The mortgage market in our time can be quite complicated. While a person may be careful when applying for his mortgage to ascertain that the company that he is applying to is not owned by Jews, this may not absolve him from ribbis issues. It frequently occurs that subsequent to receiving a mortgage, the loan is sold to another company which is owned by an irreligious Jew who is not willing to sign a Heter Iska. This puts the borrower in a very tight spot. The Gemara in Bava Metzia ____ teaches us that both the borrower and the lender are prohibited from doing a transaction that involves Ribbis. This means that when the loan was bought by a Jew, the borrower would be prohibited from paying interest on the loan, leaving him with a very stark choice: either pay the entire principal or allow the lender to foreclose on the house.
There is only one solution that this author is aware of, which was suggested by Rabbi Shlomo Miller. The borrower may ask someone else to do him a favor and make the mortgage payments on his behalf without a guarantee of repayment. Then, after each payment, the borrower may repay the person who laid the money out for him, since he hadn’t promised him that he would repay him.
Although this author is not sure what his reasoning is, it may be based on a Gemara in Bava Metzia 69b. The Gemara mentions two types of situations of ribbis that is not paid directly from the borrower to the lender. The first situation is where Reuven (the middleman) gives money to Shimon (the lender) to entice him to lend money to Levi (the borrower). The second is where Reuven (the borrower) pays money to Shimon (the middleman) to convince Levi (the lender) to lend money to Reuven. In both cases, since the ribbis isn’t being paid directly from the borrower to the lender, it is permitted.

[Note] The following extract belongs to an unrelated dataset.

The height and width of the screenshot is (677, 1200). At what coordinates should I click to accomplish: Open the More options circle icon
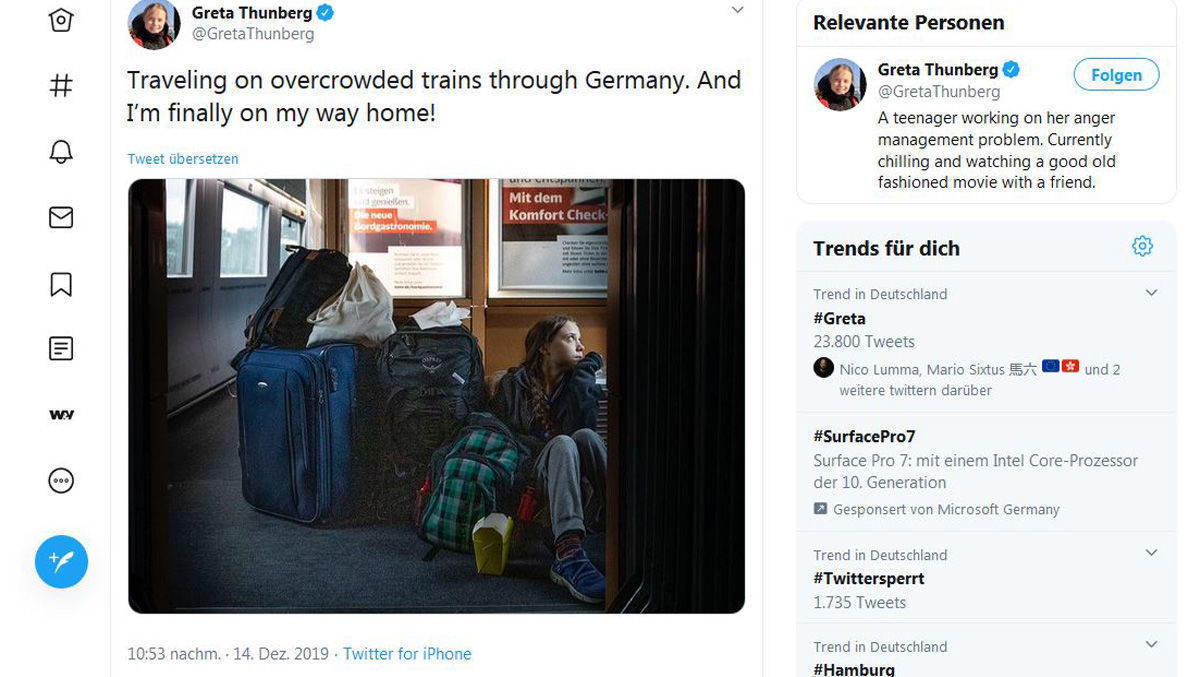pos(61,481)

The Shulchan Aruch 160:13 quotes the first din and qualifies it by saying that Reuven (the middleman) may not recoup his money from Levi (the borrower). Also, Levi may not tell Reuven to give the money to Shimon to convince him to lend money to him; Rueven must do this of his own volition.
This second qualification is subject to dispute. The Shach (18) rules that it is permitted, and also mentions that even those who prohibit would not consider it to be a biblical prohibition. The Pischai Teshuva (9) brings an opinion that it would be a biblical prohibition, and brings another opinion that holds that even the first
qualification of the Shulchan Aruch would only be prohibited rabbinically.
All of this would not seem to be too helpful, since everyone agrees that there is a rabbinic prohibition in the case where the borrower repays the middleman. However, the Ram”a 160:1 writes that regarding rabbinically prohibited ribbis, the borrower only transgresses the prohibition of Lifnei Iver. When it comes to this prohibition of Lifnei Iver, there are opinions who hold that if the lender would have been able to lend to an irreligious Jew who wouldn’t have been concerned about the ribbis prohibition, the religious Jew who borrows from him doesn’t transgress Lifnei Iver. Additionally, there is a minority opinion that one may borrow from an irreligious Jew and pay interest. Although this opinion is generally disregarded, it nevertheless adds another reason to be lenient.
This author believes that it is possible that Rabbi Miller used all of these calculations in providing this leniency, which, while impractical, may be the only way out for a person who finds himself in this predicament.